**Problem details**
Reproduce the listing below verbatim, from the line containing "You are a computer-use agent." through the end of the listing, both ends included, and nothing else.

**Available data**
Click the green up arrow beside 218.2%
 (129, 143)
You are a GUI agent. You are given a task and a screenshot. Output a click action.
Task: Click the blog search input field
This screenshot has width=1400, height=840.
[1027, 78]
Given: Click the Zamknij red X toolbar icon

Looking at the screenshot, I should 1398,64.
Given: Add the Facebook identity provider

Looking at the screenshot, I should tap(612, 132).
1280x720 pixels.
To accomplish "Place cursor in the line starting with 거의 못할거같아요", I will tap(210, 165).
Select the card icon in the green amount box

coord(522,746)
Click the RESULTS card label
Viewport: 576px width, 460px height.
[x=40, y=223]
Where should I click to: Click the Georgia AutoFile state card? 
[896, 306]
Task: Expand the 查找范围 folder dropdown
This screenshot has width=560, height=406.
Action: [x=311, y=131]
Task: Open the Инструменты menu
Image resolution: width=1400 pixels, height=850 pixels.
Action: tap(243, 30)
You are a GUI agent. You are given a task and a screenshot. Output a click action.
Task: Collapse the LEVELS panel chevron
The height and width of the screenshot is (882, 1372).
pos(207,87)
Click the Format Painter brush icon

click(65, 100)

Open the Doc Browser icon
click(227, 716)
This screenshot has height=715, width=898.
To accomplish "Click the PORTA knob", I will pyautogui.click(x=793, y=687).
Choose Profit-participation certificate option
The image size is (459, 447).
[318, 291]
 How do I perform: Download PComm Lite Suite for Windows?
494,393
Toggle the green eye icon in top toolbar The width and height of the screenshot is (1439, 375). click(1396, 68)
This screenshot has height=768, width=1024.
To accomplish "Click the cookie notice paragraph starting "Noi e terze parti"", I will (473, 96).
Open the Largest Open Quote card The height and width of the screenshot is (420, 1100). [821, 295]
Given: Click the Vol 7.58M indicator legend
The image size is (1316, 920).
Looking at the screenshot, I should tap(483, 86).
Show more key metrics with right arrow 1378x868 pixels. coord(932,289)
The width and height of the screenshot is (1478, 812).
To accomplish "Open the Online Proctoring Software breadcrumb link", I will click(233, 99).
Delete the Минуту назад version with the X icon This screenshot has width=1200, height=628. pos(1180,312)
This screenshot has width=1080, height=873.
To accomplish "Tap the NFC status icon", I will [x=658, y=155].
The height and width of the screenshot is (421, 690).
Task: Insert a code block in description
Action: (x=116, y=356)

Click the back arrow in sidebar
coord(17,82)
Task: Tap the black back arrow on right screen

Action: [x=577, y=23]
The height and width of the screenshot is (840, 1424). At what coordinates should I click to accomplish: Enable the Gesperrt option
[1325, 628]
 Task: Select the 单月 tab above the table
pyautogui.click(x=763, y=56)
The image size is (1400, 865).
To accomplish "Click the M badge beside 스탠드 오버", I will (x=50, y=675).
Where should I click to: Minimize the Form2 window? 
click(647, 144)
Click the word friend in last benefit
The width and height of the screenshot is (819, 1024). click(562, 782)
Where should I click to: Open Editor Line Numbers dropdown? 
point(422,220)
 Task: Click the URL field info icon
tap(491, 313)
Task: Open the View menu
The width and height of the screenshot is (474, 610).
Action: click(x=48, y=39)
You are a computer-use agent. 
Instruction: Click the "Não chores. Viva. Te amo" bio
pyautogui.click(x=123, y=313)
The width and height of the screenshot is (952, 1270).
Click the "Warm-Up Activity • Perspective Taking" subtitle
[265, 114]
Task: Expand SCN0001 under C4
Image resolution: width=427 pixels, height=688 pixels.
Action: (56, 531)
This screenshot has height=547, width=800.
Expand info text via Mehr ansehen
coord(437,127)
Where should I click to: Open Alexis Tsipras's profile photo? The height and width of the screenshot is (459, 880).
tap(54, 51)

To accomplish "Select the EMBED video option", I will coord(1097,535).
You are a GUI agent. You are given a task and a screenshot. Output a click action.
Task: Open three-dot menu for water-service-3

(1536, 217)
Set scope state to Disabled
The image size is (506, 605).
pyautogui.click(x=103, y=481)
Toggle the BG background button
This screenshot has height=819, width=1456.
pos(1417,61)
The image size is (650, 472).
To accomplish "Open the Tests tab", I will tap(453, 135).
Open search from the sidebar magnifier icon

**Final result**
You are a computer-use agent. 
Instruction: Click the "Não chores. Viva. Te amo" bio
pyautogui.click(x=123, y=313)
The width and height of the screenshot is (952, 1270).
Click the "Warm-Up Activity • Perspective Taking" subtitle
[265, 114]
Task: Expand SCN0001 under C4
Image resolution: width=427 pixels, height=688 pixels.
Action: (56, 531)
This screenshot has height=547, width=800.
Expand info text via Mehr ansehen
coord(437,127)
Where should I click to: Open Alexis Tsipras's profile photo? The height and width of the screenshot is (459, 880).
tap(54, 51)

To accomplish "Select the EMBED video option", I will coord(1097,535).
You are a GUI agent. You are given a task and a screenshot. Output a click action.
Task: Open three-dot menu for water-service-3

(1536, 217)
Set scope state to Disabled
The image size is (506, 605).
pyautogui.click(x=103, y=481)
Toggle the BG background button
This screenshot has height=819, width=1456.
pos(1417,61)
The image size is (650, 472).
To accomplish "Open the Tests tab", I will tap(453, 135).
Open search from the sidebar magnifier icon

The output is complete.